Utilities in the Smart City

Much progress can be made by making existing utilities infrastructure more efficient, making better use of what it can already provide, accurately forecasting future usage, and ensuring that it's maintained intelligently.

As our cities grow, so do the demands on their infrastructure. More people require a greater volume of housing, better transport, extra amenities and, perhaps most fundamentally, more of the vital stuff that's required by each and every citizen and service - electricity, gas and water.

But there's a problem when it comes to increasing the capacity of our utility networks. The bulk of the modern urban environment is already built. Look around most cities -- whether it's an erratic old medieval settlement like Prague or a modern ordered grid like Chicago -- it's simply not feasible to rip out utility infrastructure to build new. To do so would be invasive, and, in all honesty, prohibitively expensive.

There is, however, another way. Much progress can be made by making existing utilities infrastructure more efficient, making better use of what it can already provide, accurately forecasting future usage, and ensuring that it's maintained intelligently. To do so simply requires us to have a clear understanding of existing capacities, how the infrastructure operates, and the ways in which it's used.

The easiest way to achieve that is to introduce a layer of digital intelligence: fitting buildings with sensors and meters to measure energy use and efficiency, and monitoring supply networks to identify faults and losses. These systems can provide data which allows us to understand utility use at the macro- and micro-level, providing insight about how people actually use services and how the networks operate in real time.

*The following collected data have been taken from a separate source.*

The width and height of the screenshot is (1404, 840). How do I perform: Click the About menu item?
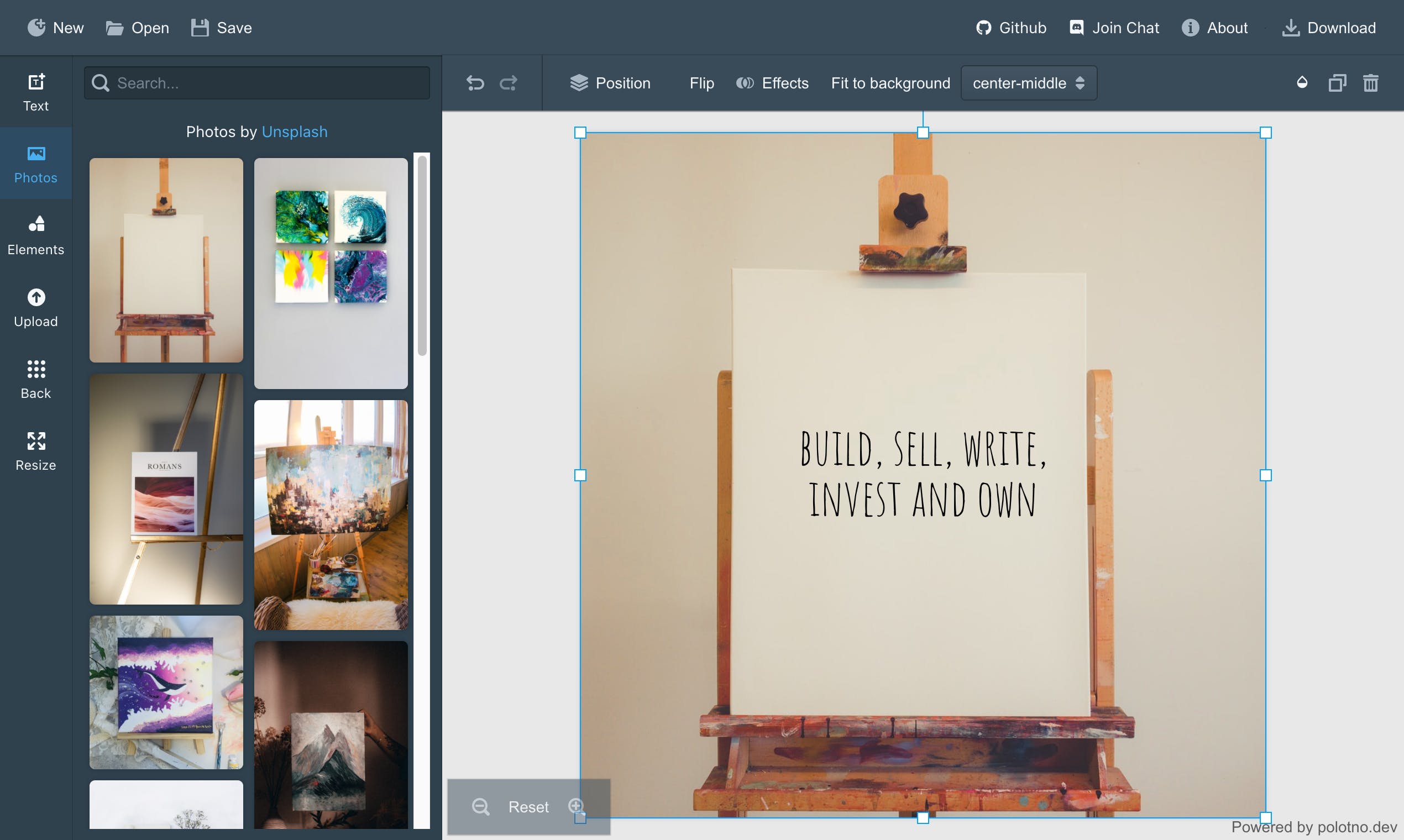[x=1215, y=27]
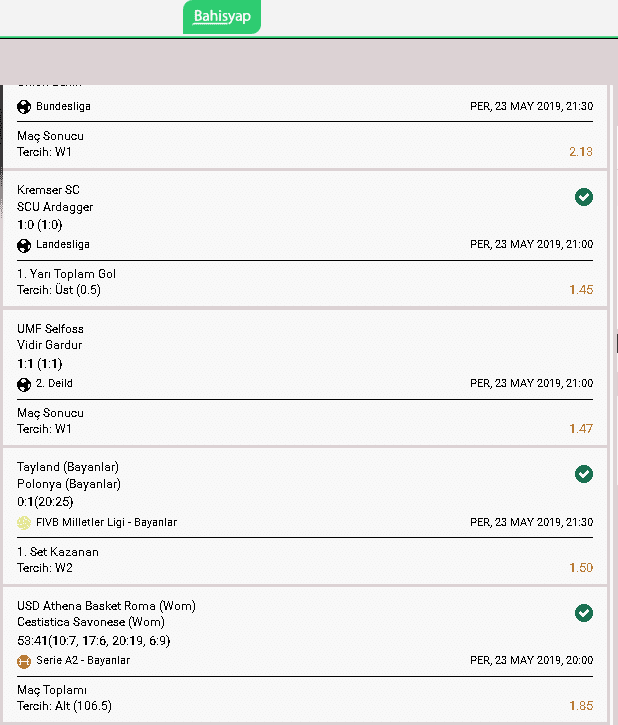Open the UMF Selfoss team name
This screenshot has height=725, width=618.
(50, 329)
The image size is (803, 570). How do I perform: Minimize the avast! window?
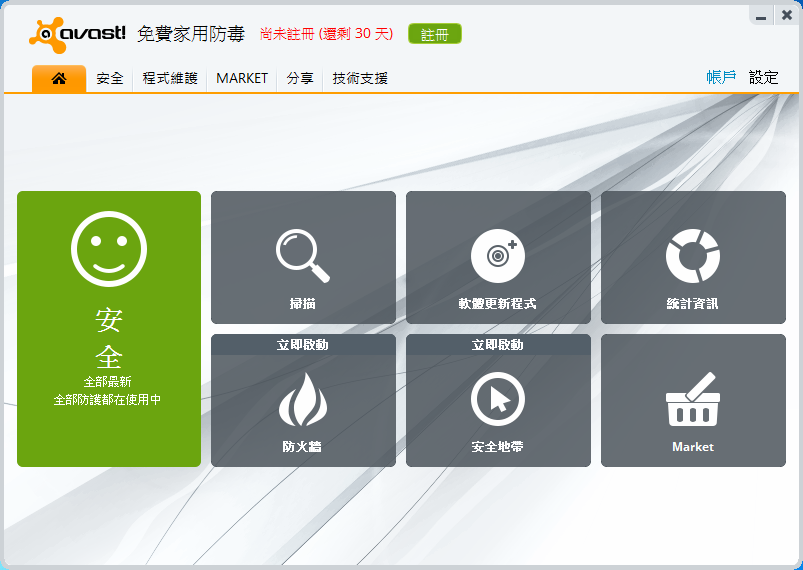761,16
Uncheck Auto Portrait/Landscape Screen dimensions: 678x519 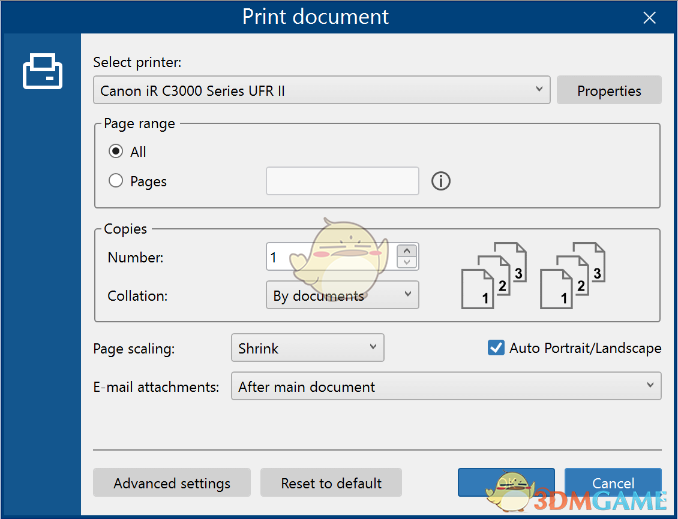496,348
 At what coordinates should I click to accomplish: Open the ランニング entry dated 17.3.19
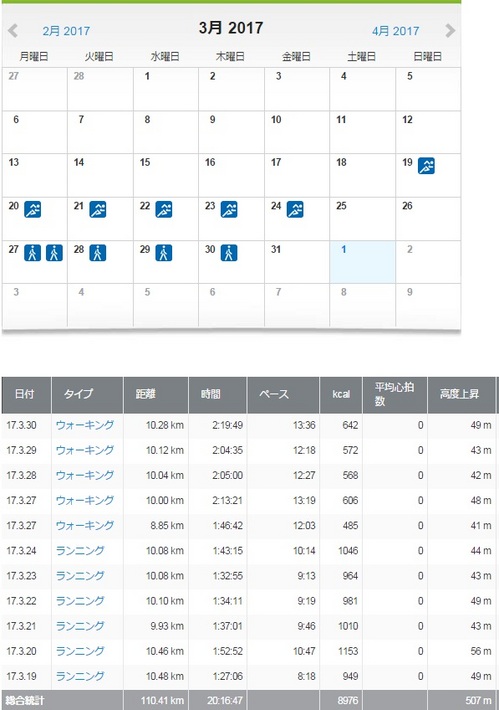[x=80, y=676]
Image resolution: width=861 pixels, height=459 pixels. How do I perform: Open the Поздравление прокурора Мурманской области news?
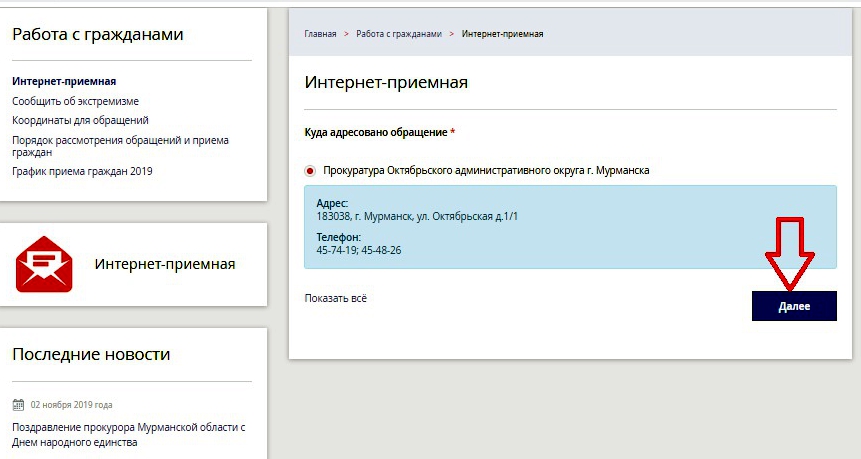pyautogui.click(x=128, y=434)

Utility companies are already aware of at least some of the power that this kind of sensing can provide, because it's fundamental to the concept of the 'smart grid.' Electricity companies are increasingly able to predict -- and meet -- demand more effectively as a result. Yet many of the greatest gains are to be realised not by optimising single infrastructures, but instead by integrating approaches across multiple utilities.

Some of the projects we're working on at Future Cities Catapult are demonstrating the potential for collaboration across the utilities sector. With Amey, for instance, we're designing and testing a new spatial planning service across Staffordshire that will enable utility companies to identify where maintenance is most required. In turn, that will create opportunities for collaborative works performed by multiple companies at once, saving time, money and disruption.

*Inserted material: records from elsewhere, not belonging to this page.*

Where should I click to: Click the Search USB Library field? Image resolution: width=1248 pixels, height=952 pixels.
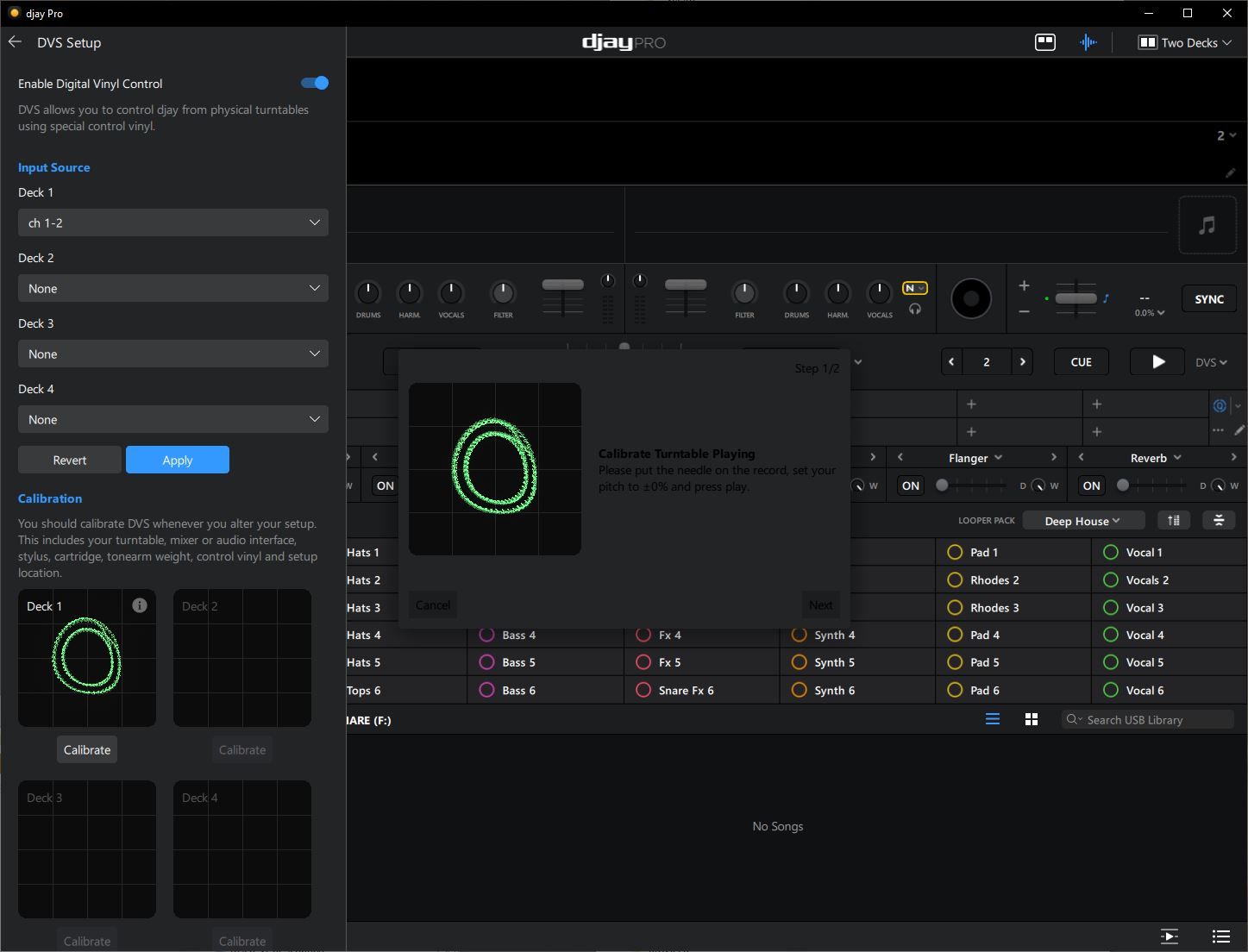[1147, 719]
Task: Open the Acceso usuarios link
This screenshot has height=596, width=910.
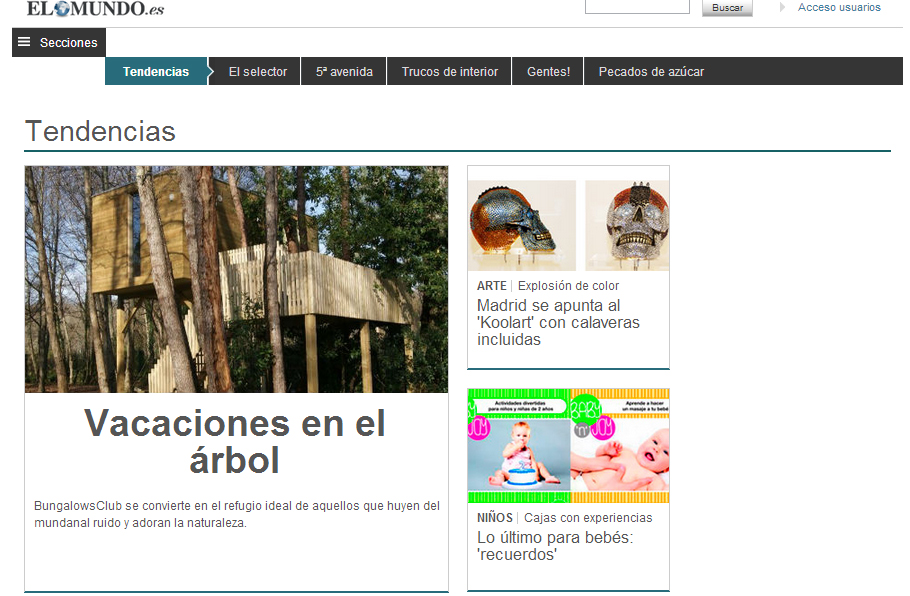Action: [839, 8]
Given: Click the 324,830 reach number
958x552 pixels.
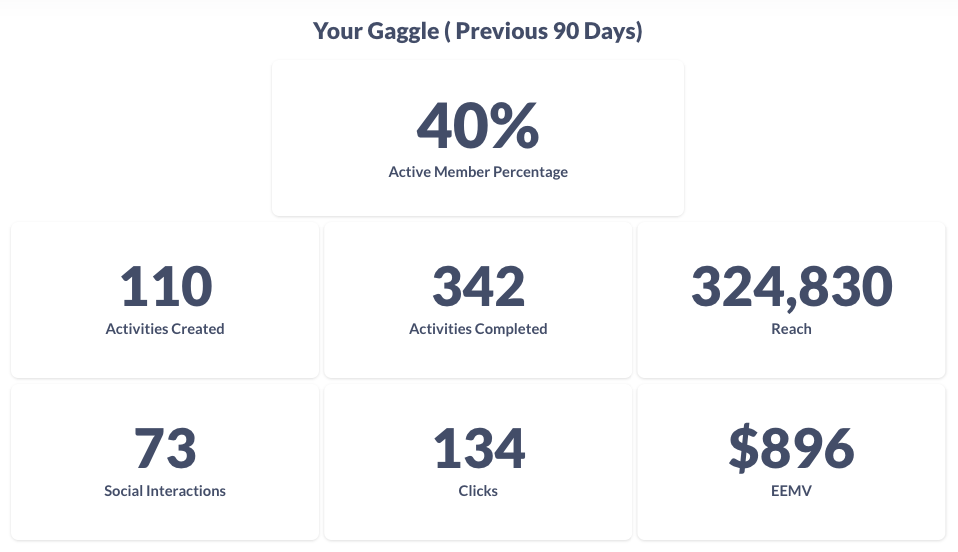Looking at the screenshot, I should 792,287.
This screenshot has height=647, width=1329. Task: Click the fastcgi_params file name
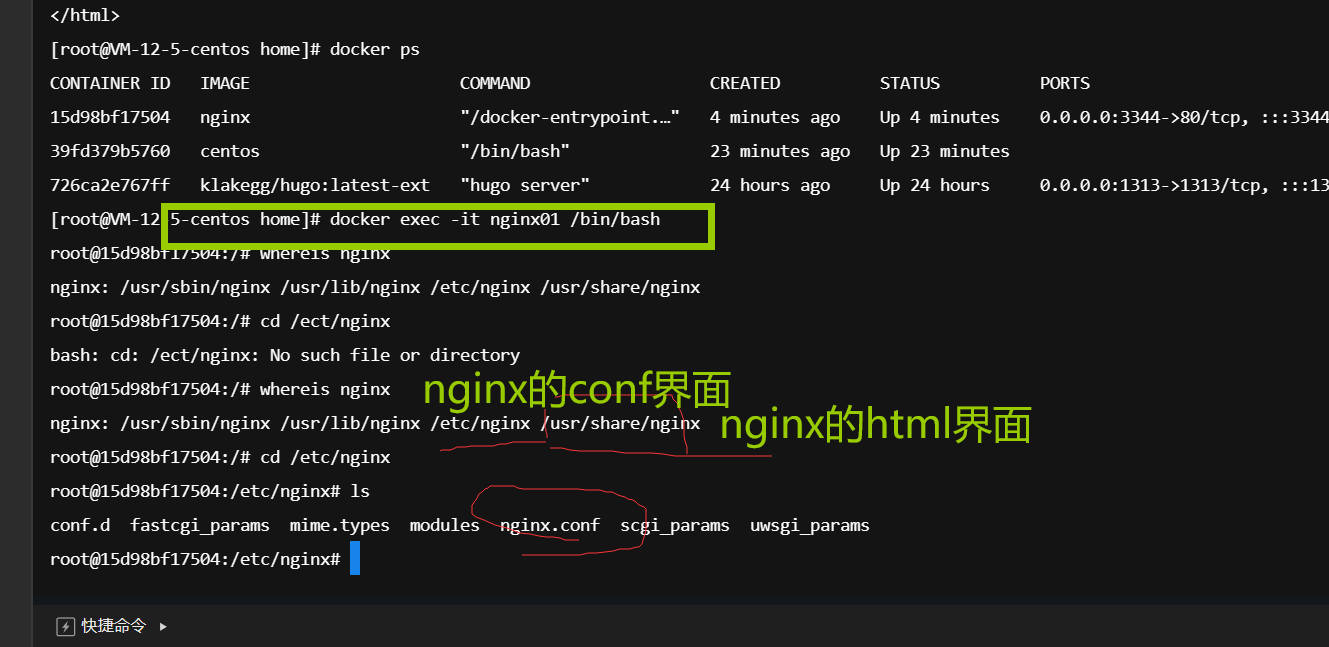200,525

The idea may remind you of a popular beer advert from the 1990s, where labourers took the seemingly unusual step of co-ordinating their work to minimise public upheaval. They were clearly onto something.

Elsewhere, we've been working with the Greater Manchester Combined Authority to develop a prototype tool to rate infrastructure capacity and simulate how new developments reduce that capacity over time. Using information from the city's Open Data Infrastructure map, it shows utility assets and long-term development sites. By working with developers and city councils, utility companies would be able to better forecast future demand and plan accordingly.

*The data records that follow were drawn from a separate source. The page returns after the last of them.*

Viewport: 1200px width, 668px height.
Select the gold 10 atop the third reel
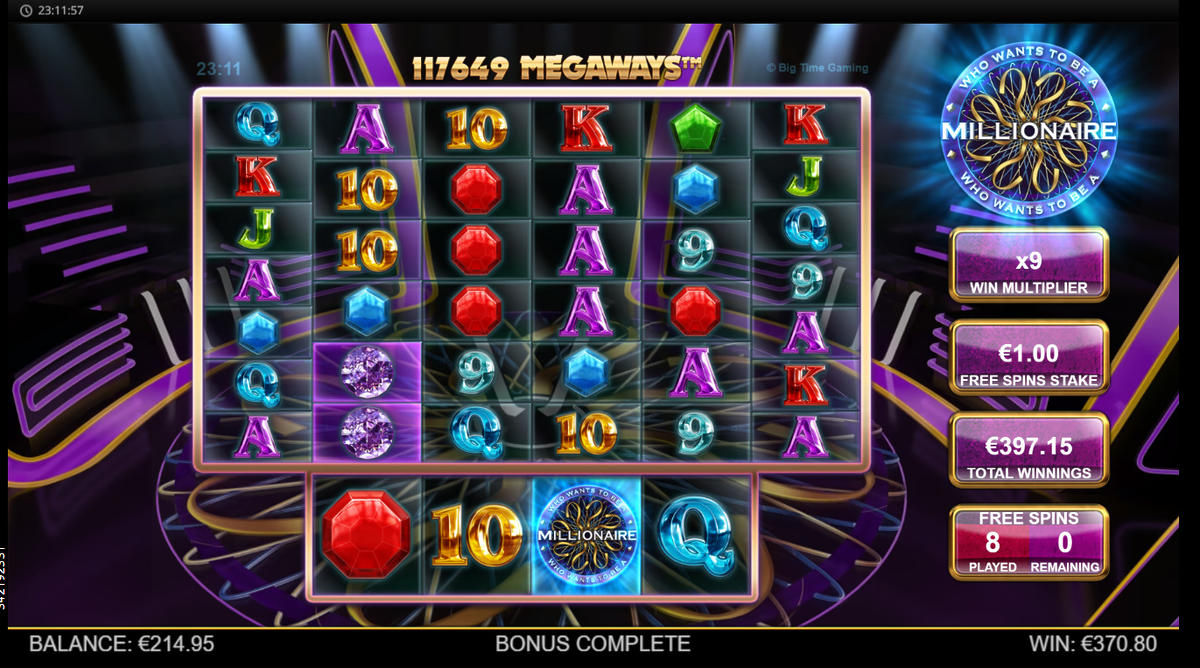coord(477,128)
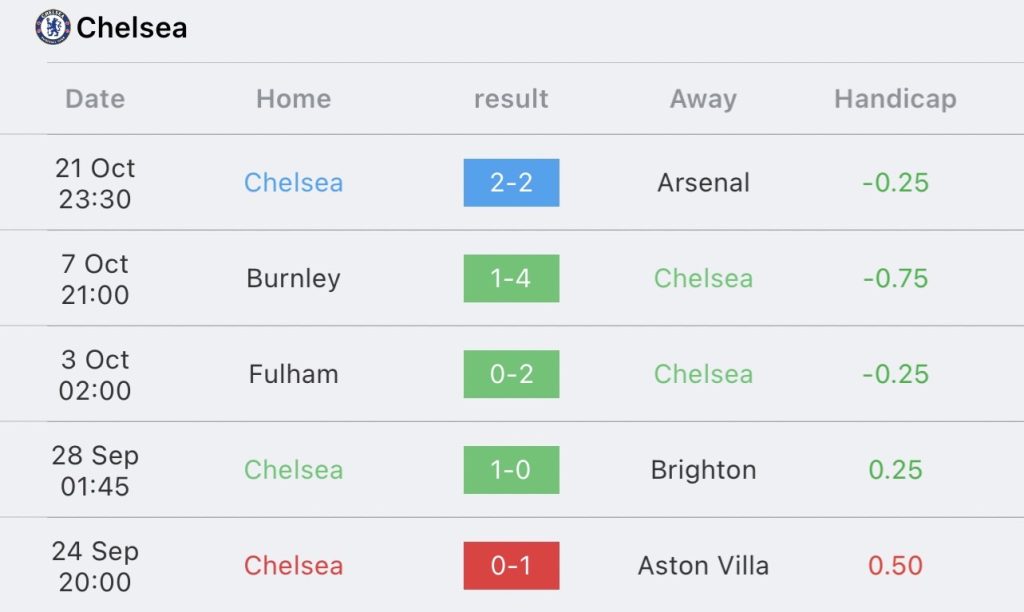The height and width of the screenshot is (612, 1024).
Task: Select the Away column header
Action: point(703,99)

These are wonderful examples of the possibilities for utility companies in smart cities, but they will require shifts in thinking and operation to achieve. Perhaps most importantly, such progress will require utility companies to embrace a collaborative approach to working. With new smart systems installed within buildings and infrastructure, there is a risk of intermediaries providing services for consumers -- bundling utility provision for customers, for instance -- which providers themselves would have to respond to.

But it's not just utility companies that might need convincing. In 2009, the Dutch government made a swift U-turn on installing smart meters around the country following complaints that their deployment represented an invasion of privacy. To avoid such problems in the future, utility companies must ensure that new data acquisition systems are explained more accurately or, even better, co-created with citizens so that people feel a sense of ownership and of the collective benefit, rather than seeing them as oppressive top-down social engineering.

Finally, regulators -- who set the commercial boundaries for utilities -- need to recognise the city as an entity. In the past, rules have been set at the regional or national level, but cities, with their density of infrastructure, provide the perfect environment for integrated utility services to be tested. Regulators must recognise this and shape their guidelines in order to allow this vital innovation to occur. The recent report 'Towards a Smart Energy City: mapping a path for Bristol' stressed that regulators don't adequately consider the city scale. This must change.

There is, clearly, some way to go before the full advantage of digital systems is felt in the supply of our utilities. But other sectors -- such as transport, banking and retail -- have already whole-heartedly embraced smart systems, transforming the services they can offer to the public in the process. It's time for utilities to catch up.